There was a moment in my life when I would have moved anywhere for God, and many times did. (I am thankful that God has not called me to international missions, and I am not sure how I would have responded if he had.) We moved to many different states and cities, and would have moved to many more, in order to pursue the calling that we felt he had placed on our lives. Why did we do that? It was our great pleasure! There was something about the continual call, the next step, the bigger ministry. We weren't bound by time, place, or relationships. We would go wherever God called!

But was that more or less spiritual than our current desire not to ever move again, desiring that we stay here for a very long time, even if it means ministering in relative obscurity for the rest of our lives? This, too, is our great pleasure. To remain in a place where our children are loved, where we are cared for, with people that we love, with people that we care for. You might ask, what if Jesus has called us to great influence? I would suggest that Jesus has not called us to influence; he has called us to joy.

And so I return to my humanity and my joy and pleasure and family and all the things that make me me and you you. What are we doing or not doing under the misguided belief that Jesus has called us to contentment despite our displeasure? Perhaps Jesus has called us away from our displeasure so that we will find our contentment. I have run into those who lived in displeasure because they felt they were called by God to do so; I can't help but wonder if they are missing his purest call. Maybe contentment means deciding to take a lower paying, less influential job simply because it is near family, and family makes us happy. Maybe it is to not take the next promotion because it would mean more time away from home, and home makes us happy. Maybe it would be to move to the shore, because the shore makes us happy. Maybe it would be to move to a small town by a lake in the woods, because nature makes us happy.

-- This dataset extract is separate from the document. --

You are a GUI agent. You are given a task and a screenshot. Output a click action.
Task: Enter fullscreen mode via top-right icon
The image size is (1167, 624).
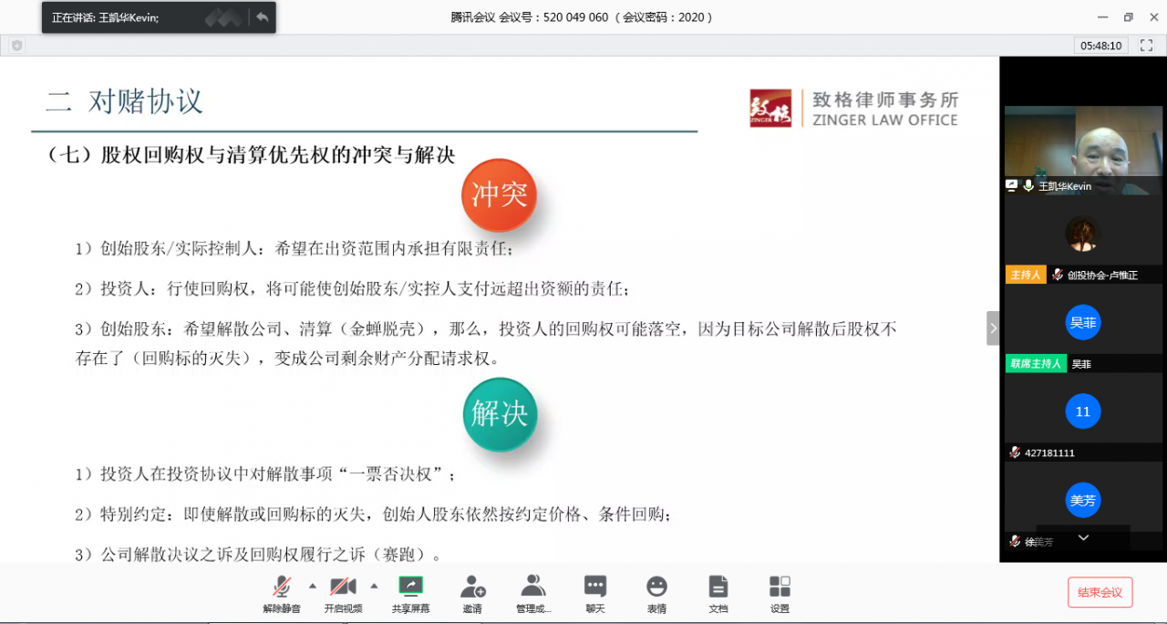tap(1146, 45)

Jesus has called us to pleasure in Him. What I am suggesting here, for myself and for you, is that if we really found our deepest satisfaction in Jesus, we would find ourselves far more free to choose whatever makes us happy in this life. Do you want to find another job? Find another job. Jesus is okay with it. Do you want to move closer to family? Then move. Jesus is just as much there as he his here; you may find him to be more pleasurable when you are near those you love. Actually leaving behind all those things that Jesus calls us to leave behind so that we can pursue him means that we don't have to feel like we are bound by those things anymore; instead of feeling enslaved to a job or to a location or a place or whatever, we are actually freed from the bondage so that we can enjoy them. Jesus doesn't just bring us spiritual joy; he frees us to experience human joy as well; the type of joy that comes from sitting next to a brook or fishing on a quiet pond or hiking a mountain or turning off our cell phone and just sitting there, unreachable for the rest of the world, playing a game with our kids, reading a book, doing a puzzle.

Finding our joy in Jesus reveals a freeing truth: Jesus doesn't need us to save the world. He's already done it. Which means that you can go and enjoy Him, forever.